Example: Safe Production Rollout
| Stage | Percentage | Wait | Min Devices | Thresholds |
|---|---|---|---|---|
| 1 | 5% | 30 min | 100 | Crash rate < 2%, JS error rate < 5% |
| 2 | 25% | 60 min | 500 | Crash rate < 1%, JS error rate < 3% |
| 3 | 50% | 120 min | 2,000 | Crash rate < 0.5%, JS error rate < 1% |
| 4 | 100% | — | — | — |
The final stage typically has no thresholds — by the time you’ve passed through 50% of devices, the release is proven safe.
Thresholds
Each threshold monitors a health metric and defines what happens if the metric is violated:
| Metric | Description |
|---|---|
crash_rate | Percentage of sessions ending in a native crash |
js_error_rate | Percentage of sessions with unhandled JS errors |
Threshold actions
| Action | Behavior |
|---|---|
| Gate | Prevent advancement to the next stage. The rollout stays at its current percentage until the metric recovers. |
| Auto-rollback | Trigger a bundle-level rollback — revert the release and all linked flag overrides. Devices receive the previous release and flags return to their pre-release state. |
A threshold configured as a gate gives you time to investigate before things get worse. A threshold configured as an auto-rollback acts as an automated safety net.
Linked flags
When publishing a release, you can attach linked feature flags — flags whose state is scoped to the release rather than toggled globally. The rollout policy controls both the release delivery and the flag state for the devices it reaches.
This is the key distinction: linked flags are not global toggles.
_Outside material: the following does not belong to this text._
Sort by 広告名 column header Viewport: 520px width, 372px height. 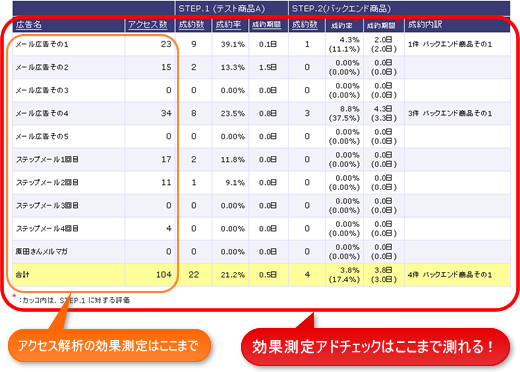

A flag linked to a release is only active for devices that received that release. Everyone else sees the default flag state.
How evaluation works
When a device evaluates a flag, AppDispatch checks if the device is on a release that configures that flag. Linked flag overrides take precedence over the default flag state:
- Is the device on a release that links this flag? → Return the release’s target value
- Otherwise → Evaluate normal flag rules
This means the release owns the state of that flag for its audience, regardless of the default configuration.
All flag types
Linked flags work with every flag type, not just booleans:
| Flag type | What you configure | Example |
|---|---|---|
boolean | Enable or Disable | new-checkout → Enable |
string | A specific variation | checkout-layout → “Single Page” |
number | A specific variation | max-cart-items → 50 |
json | A specific variation | checkout-config → {"maxRetries": 5} |
For boolean flags, you toggle between Enable and Disable. For string, number, and JSON flags, you pick from the flag’s defined variations — for example, choosing “Single Page” from a checkout layout flag with variations like “Single Page”, “Multi Step”, and “Accordion”.
Release-to-global handoff
The release handles the deployment phase — getting the code onto devices with a specific flag state. Once the rollout completes, flag management moves to the normal Feature Flags workflow.
For example, using a string flag with lifecycle variations (off, shadow, live, complete):
- Create flag
new-payment-engineas a string type with variations:off,shadow,live,complete. Default:off - Ship a release with
new-payment-engine→shadowand a rollout policy (5% → 25% → 100%) - As the rollout progresses, devices in each stage get the release and shadow mode — the new payment engine runs in the background, logging results against the old engine
- Release hits 100% — every device has the code + shadow. The release’s job is done
- Go to Feature Flags, update the default value:
shadow→live(new engine serves real results). Monitor. Thenlive→complete(remove old code path). Eventually clean up the flag
The release is responsible for atomic deploy + initial activation. Everything after that is the flag’s own lifecycle, managed through the Feature Flags UI.
Graduated rollback
Because linked flags tie flag state to the release, rollback isn’t binary — you get three levels of response, from surgical to nuclear:
Flag-level rollback
Revert a single flag override while keeping the release deployed. Devices fall back to the pre-release flag state for that flag only.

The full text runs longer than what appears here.